DATA IN THIS EXERCISE: Begin

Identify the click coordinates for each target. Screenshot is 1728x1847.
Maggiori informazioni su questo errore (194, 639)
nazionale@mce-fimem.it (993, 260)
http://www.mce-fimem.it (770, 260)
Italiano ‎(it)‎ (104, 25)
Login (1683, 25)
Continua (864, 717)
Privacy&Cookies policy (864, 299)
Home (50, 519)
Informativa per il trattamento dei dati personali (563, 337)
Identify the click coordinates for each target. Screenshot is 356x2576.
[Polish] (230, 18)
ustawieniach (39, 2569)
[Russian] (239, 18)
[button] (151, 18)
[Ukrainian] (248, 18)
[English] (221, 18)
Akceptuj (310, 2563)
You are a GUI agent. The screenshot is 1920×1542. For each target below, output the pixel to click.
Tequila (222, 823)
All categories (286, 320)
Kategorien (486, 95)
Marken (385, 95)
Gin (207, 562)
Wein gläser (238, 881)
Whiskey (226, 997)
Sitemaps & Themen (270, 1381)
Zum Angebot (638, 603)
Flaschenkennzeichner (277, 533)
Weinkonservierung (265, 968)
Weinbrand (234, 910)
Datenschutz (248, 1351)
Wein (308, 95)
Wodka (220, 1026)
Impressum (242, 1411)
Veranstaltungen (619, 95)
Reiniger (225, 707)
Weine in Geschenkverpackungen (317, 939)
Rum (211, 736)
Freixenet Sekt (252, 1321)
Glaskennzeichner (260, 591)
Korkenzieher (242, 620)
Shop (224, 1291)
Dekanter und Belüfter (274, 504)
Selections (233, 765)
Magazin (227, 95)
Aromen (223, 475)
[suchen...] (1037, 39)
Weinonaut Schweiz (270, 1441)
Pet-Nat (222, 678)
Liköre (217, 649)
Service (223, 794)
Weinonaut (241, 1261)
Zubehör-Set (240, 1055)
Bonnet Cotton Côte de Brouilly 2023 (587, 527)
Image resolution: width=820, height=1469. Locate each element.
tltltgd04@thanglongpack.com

DATA IN THIS EXERCISE: End

• WHAT NEEDS TO BE DONE: Please go over the data above and copy each line with "fimem" in it.

• ANSWER TO THIS PROBLEM:
nazionale@mce-fimem.it (993, 260)
http://www.mce-fimem.it (770, 260)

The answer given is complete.